Crise de rire

La Bourse de New York dévisse, ou pas, la courbe du chômage grimpe, toujours. Jean-Claude Lucazeau nous en préserve en nous faisant, à nouveau, rire et sourire avec la dernière livraison de ses «Saintongeais», des vieux bien de chez nous qui parlent patois charentais et livrent leurs réflexions, toujours pleines de bon sens, sur la vie quotidienne, sur le monde tel qu’il va ou ne va pas bien.

N’ayant pas épuisé le filon, Jean-Claude Lucazeau met à nouveau en scène ses héros, ces anonymes quittant leur campagne le premier lundi du mois pour se rendre à la foire mensuelle de Saintes.

En effectuant son tour de foire, Jean-Claude Lucazeau déniche souvent perles ou comiques de situation qu’il reproduira dans un prochain album.

---

Consignes de l'exercice
(1) D'après le texte sur les « Saintongeais » de Jean-Claude Lucazeau, quel jour les héros quittent-ils leur campagne pour se rendre à la foire de Saintes ?
(2) Poursuivez le texte sur les « Saintongeais » de Jean-Claude Lucazeau à la suite de sa dernière phrase.

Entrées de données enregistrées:
---

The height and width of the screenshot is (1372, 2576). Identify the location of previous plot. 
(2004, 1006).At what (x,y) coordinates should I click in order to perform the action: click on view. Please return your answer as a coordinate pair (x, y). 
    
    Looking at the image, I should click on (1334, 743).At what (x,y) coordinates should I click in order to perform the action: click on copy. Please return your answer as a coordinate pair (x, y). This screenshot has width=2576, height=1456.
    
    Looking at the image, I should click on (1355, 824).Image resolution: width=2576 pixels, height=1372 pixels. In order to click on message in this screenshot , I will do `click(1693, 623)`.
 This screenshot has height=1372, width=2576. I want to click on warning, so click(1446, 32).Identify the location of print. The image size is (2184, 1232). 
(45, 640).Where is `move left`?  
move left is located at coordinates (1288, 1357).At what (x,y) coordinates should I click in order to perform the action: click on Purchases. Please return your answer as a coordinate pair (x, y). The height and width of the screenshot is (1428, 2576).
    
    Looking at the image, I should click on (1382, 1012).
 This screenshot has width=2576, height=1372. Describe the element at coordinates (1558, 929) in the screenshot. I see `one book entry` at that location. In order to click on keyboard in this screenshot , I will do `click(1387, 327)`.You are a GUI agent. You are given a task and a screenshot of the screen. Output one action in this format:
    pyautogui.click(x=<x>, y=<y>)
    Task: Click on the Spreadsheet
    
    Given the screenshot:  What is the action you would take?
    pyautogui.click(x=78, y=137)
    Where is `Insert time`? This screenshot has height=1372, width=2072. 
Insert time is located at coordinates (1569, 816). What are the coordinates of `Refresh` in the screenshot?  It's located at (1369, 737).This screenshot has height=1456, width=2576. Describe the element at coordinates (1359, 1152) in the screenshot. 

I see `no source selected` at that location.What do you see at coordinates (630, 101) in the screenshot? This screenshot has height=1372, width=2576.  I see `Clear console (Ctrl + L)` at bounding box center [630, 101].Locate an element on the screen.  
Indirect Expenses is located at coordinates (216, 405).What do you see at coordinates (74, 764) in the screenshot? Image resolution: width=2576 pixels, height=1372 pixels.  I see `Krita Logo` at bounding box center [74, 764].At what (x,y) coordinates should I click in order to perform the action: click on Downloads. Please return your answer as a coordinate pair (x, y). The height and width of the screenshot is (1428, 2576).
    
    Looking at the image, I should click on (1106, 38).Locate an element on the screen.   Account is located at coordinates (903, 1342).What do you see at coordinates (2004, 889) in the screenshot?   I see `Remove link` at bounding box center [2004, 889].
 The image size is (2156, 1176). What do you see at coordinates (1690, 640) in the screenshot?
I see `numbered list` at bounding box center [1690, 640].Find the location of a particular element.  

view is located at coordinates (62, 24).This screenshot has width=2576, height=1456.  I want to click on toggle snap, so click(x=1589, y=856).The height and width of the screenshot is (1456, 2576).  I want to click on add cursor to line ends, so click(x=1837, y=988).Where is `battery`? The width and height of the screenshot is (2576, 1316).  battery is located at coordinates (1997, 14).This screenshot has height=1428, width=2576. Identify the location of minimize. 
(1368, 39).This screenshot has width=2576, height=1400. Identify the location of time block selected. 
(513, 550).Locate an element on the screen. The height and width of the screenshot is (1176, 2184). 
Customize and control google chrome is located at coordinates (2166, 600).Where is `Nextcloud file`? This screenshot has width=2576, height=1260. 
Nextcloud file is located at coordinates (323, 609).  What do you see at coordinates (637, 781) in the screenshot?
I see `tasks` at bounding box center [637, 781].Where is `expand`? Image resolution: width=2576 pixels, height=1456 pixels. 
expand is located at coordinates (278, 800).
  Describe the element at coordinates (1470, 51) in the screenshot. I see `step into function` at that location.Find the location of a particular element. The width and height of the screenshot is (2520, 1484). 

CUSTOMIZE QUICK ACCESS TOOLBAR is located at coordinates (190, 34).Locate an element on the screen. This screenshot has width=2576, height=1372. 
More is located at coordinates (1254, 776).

---

Corrigé de l'activité
(1) Le premier lundi du mois.

(2)
Ce septième album prend donc la crise financière pour prétexte.

Le tout dans un patois savoureux mais compréhensible par tous, y compris par les jeunes générations.

«Un enseignant de Jarnac projette mes planches et travaille avec ses élèves sur les racines latines du parler saintongeais, qui n’est rien d’autre qu’un mélange de vieux français et de vieil occitan», raconte l’auteur.

Il croque la vie, croque les gens et multiplie les planches qui serviront bien à un album futur.